Another major property of regular languages that is of use is to figure out whether one language is contained in another. This is expressed via the following language, $$ CO_{DFA} = \{ \langle A,B \rangle \mid \text{$A$ and $B$ are DFAs and $L(A) \subseteq L(B)$} \}.$$ Of course, this is another decidable property, so we have the following theorem.

Theorem. $CO_{DFA}$ is a decidable language.

Again, we make use of the machine that we constructed in the previous theorem. First, let's consider what it means for $L(A)$ to be contained in $L(B)$. We want to check whether every word in $L(A)$ is also in $L(B)$. However, an equivalent way of checking this property is to check whether there are any words in $L(A)$ that are not in $L(B)$. So we construct a DFA $C$ such that $$ L(C) = L(A) \cap \overline{L(B)}$$ and check whether or not $L(C) = \emptyset$. Luckily, we've just shown how to check the emptiness of a DFA.

  1. On input $\langle A,B \rangle$, construct the DFA $C$ as described above.
  2. Run the TM from the previous theorem on the input $\langle C \rangle$ to check if $L(C) = \emptyset$.
  3. If the machine accepts, accept. Otherwise, reject.

Equality

The last major formal languages question we'll cover in class deals with equality.
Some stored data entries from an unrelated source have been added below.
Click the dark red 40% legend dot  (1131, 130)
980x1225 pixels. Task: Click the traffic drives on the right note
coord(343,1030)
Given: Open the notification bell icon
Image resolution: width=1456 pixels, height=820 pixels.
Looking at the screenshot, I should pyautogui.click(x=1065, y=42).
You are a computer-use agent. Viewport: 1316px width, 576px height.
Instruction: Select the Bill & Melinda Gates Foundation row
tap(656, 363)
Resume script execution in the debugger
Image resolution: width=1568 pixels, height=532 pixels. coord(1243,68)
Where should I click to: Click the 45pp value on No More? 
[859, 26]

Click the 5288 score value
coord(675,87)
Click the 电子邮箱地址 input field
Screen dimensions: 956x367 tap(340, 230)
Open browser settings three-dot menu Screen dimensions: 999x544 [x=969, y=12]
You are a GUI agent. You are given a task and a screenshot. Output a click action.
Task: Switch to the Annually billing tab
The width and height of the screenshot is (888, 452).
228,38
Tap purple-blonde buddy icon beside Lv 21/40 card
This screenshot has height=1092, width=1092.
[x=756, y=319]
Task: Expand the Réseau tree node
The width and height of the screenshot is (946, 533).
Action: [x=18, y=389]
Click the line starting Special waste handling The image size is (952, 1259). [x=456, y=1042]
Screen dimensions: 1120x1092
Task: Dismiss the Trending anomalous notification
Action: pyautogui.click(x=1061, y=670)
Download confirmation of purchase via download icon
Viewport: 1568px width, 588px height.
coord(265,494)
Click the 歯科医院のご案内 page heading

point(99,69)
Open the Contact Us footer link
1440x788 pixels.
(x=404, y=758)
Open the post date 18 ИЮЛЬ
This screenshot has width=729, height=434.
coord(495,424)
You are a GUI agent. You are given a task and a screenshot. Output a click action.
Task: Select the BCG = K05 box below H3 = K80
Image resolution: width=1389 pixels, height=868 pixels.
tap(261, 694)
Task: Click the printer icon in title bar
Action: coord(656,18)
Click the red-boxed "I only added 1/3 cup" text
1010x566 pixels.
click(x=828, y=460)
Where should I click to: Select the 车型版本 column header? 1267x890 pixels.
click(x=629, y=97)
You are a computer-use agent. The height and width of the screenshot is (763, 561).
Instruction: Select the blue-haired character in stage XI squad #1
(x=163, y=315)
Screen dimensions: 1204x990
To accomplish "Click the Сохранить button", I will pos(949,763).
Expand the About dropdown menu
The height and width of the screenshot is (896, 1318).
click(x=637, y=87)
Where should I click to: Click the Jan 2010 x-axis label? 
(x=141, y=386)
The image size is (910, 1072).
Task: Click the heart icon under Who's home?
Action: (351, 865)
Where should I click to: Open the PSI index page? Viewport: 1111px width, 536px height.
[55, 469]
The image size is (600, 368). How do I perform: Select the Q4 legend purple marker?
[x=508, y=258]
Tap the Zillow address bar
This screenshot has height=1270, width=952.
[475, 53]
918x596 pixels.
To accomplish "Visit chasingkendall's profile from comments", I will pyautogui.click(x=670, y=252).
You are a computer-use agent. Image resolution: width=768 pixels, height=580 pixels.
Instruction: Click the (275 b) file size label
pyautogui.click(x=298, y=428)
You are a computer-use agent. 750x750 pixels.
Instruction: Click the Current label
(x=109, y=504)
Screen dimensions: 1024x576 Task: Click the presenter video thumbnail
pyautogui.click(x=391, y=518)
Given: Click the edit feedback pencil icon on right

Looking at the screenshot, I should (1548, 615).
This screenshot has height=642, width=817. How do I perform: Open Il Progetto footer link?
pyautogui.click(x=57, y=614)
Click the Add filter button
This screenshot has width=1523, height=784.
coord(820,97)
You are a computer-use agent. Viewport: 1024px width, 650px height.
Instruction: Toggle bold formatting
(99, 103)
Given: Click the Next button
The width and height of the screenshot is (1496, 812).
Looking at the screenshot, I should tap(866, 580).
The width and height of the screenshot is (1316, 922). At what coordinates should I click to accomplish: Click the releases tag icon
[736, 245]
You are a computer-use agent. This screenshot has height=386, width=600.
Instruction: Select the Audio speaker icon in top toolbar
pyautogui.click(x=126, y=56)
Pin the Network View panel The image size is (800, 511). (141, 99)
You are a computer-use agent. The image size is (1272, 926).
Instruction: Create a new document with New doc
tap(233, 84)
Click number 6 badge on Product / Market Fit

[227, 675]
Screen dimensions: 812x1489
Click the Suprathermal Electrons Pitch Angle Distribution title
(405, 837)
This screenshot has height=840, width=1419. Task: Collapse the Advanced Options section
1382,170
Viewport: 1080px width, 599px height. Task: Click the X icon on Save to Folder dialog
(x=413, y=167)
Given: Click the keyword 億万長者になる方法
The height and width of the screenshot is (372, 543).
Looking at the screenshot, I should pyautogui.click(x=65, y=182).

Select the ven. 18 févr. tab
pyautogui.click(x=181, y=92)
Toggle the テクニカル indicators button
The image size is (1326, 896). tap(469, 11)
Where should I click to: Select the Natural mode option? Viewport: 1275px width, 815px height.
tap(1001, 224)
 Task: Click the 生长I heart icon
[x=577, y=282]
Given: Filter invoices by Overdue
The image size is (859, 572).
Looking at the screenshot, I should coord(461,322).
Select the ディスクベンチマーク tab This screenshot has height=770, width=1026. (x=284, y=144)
Given two DFAs $A$ and $B$, do they recognize the same language? We have the following language, $$ EQ_{DFA} = \{ \langle A,B \rangle \mid \text{$A$ and $B$ are DFAs and $L(A) = L(B)$} \}.$$

Theorem. $EQ_{DFA}$ is a decidable language.

Of course, we have the opportunity to make use of the machine that we constructed in the previous theorem. Recall that for two sets $S$ and $T$, $S = T$ if and only if $S \subseteq T$ and $T \subseteq S$. This fact combined with the containment machine we constructed gives us a rather simple algorithm for checking equality.

  1. On input $\langle A,B \rangle$, run the TM from the previous theorem on the input $\langle A,B \rangle$ to check if $L(A) \subseteq L(B)$ and run it again on $\langle B,A \rangle$ to check if $L(B) \subseteq L(A)$.
  2. If both machines accept, accept. Otherwise, reject.

Universality

There is one more important property: universality. This is the problem of determining whether or not a given DFA accepts every string. In other words, does $L(A) = \Sigma^*$? We won't be going through the proof here since it's a problem on the first assignment.